At the sentencing hearing, the district court entered a conviction for the second-degree controlled substance possession and imposed a sentence of 58 months' imprisonment, within the middle of the presumptive range for an individual convicted of a third-degree controlled substance offense. Therefore, this sentence was a downward durational departure from the presumptive range for second-degree possession. The district court explained that it granted a durational departure because the state did not have direct evidence of Drury's possession of the 25 grams of methamphetamine necessary for a second-degree possession. Drury appeals.

DECISION

"A defendant has no absolute right to withdraw a guilty plea after entering it." State v. Raleigh, 778 N.W.2d 90, 93 (Minn. 2010). Nevertheless, a defendant may seek plea withdrawal, including in a direct appeal. Brown v. State, 449 N.W.2d 180, 182 (Minn. 1989).

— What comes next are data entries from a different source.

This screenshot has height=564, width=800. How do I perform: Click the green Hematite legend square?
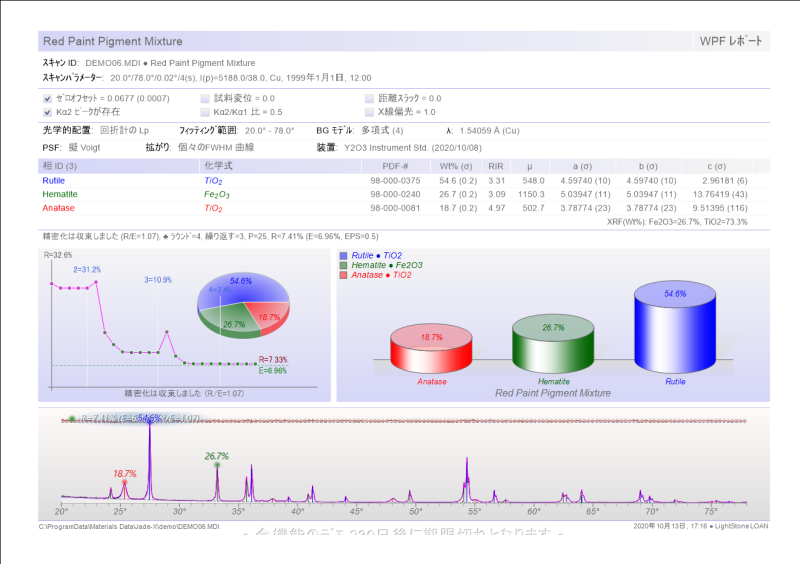pyautogui.click(x=342, y=265)

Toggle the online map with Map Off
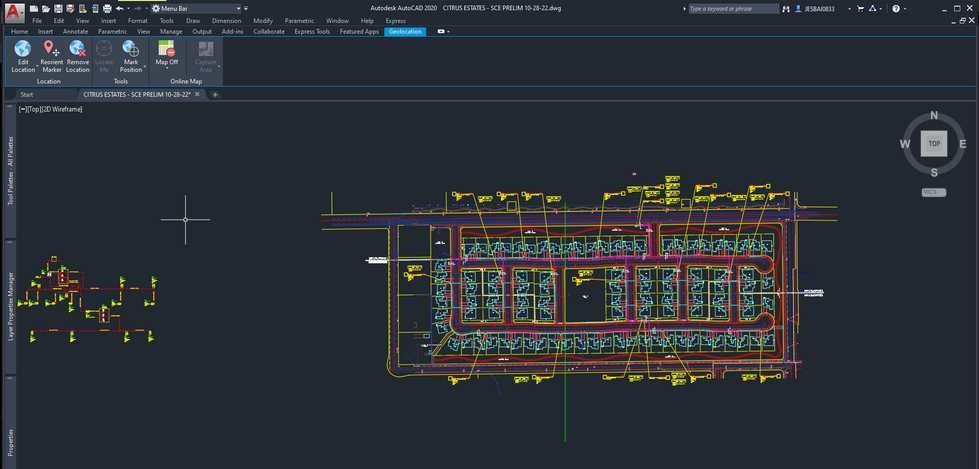coord(167,49)
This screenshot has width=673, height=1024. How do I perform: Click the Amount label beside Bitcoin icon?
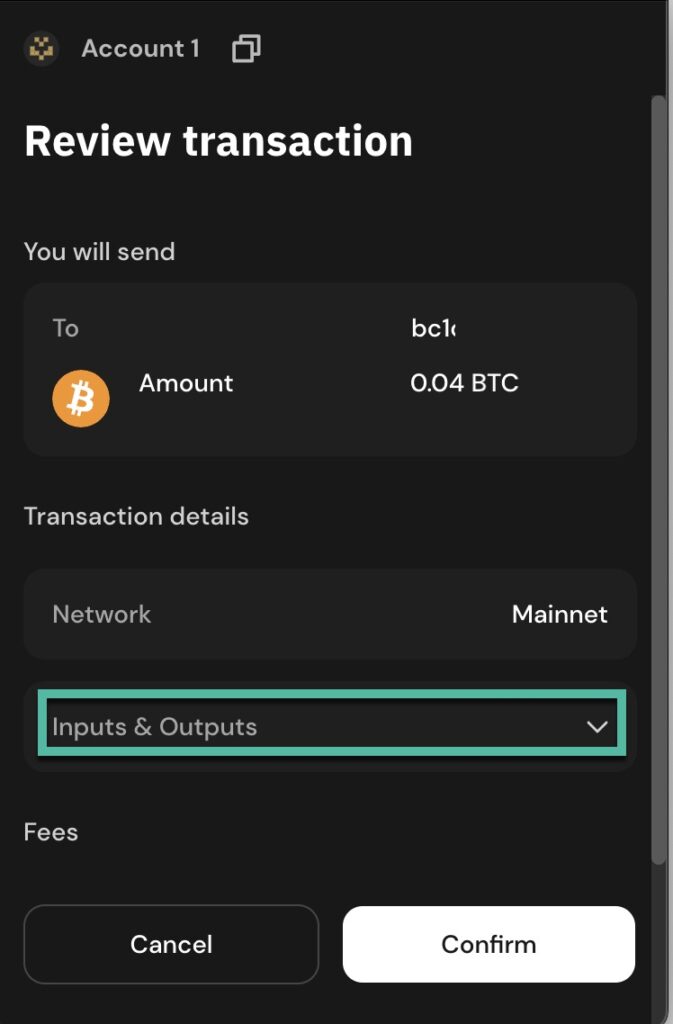click(186, 383)
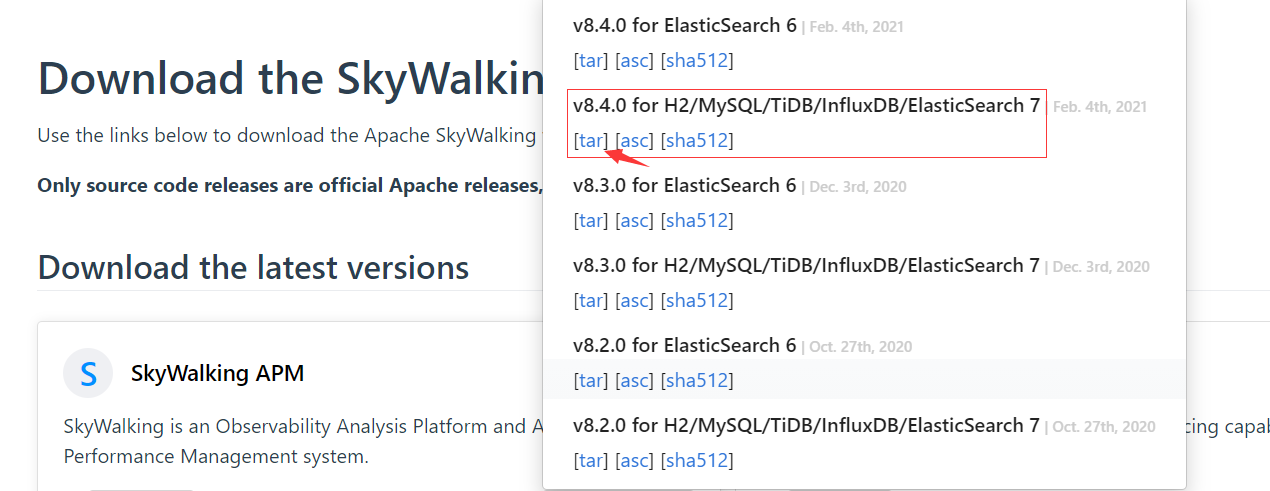The image size is (1270, 491).
Task: Open asc for v8.2.0 ElasticSearch 6
Action: click(634, 380)
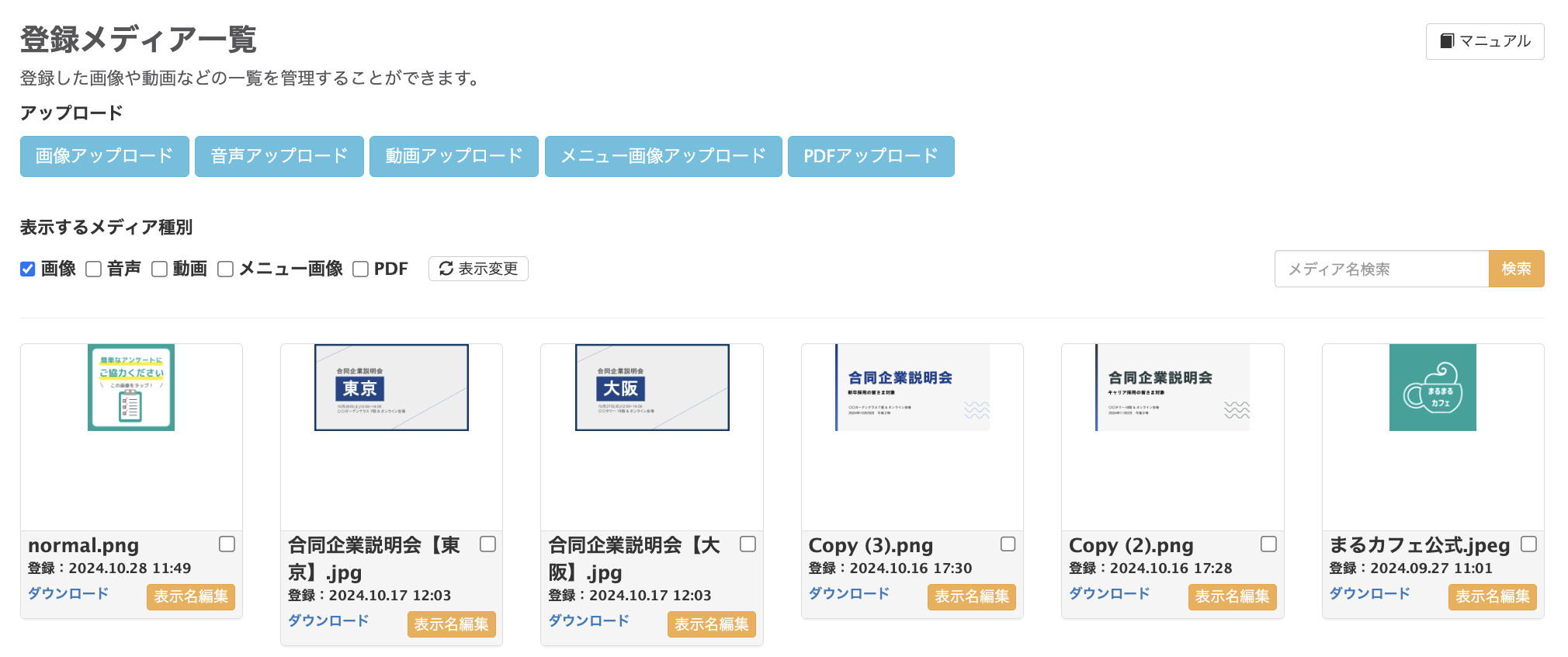
Task: Uncheck the 画像 media type checkbox
Action: click(28, 269)
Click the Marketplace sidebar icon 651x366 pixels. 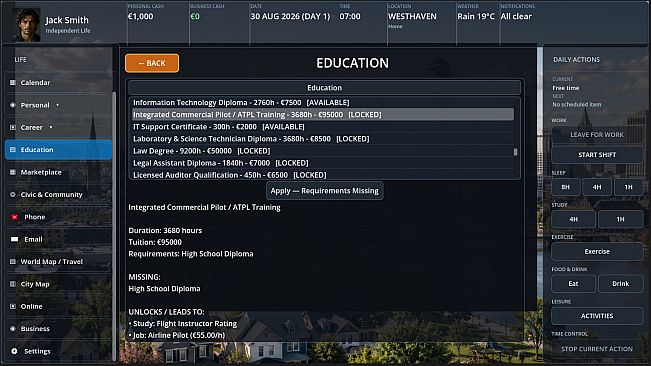pyautogui.click(x=13, y=172)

"To be constitutionally valid, a guilty plea must be accurate, voluntary, and intelligent." Raleigh, 778 N.W.2d at 94 (citations omitted). We review the validity of a plea de novo. Id.

"The accuracy requirement protects the defendant from pleading guilty to a more serious offense than he could properly be convicted of at trial." Munger v. State, 749 N.W.2d 335, 337 (Minn. 2008) (citation omitted). "Accuracy requires an adequate factual basis to support the charge. The factual basis must establish sufficient facts on the record to support a conclusion that [a] defendant's conduct falls within the charge to which he desires to plead guilty." Id. at 337-38 (citation and quotation omitted).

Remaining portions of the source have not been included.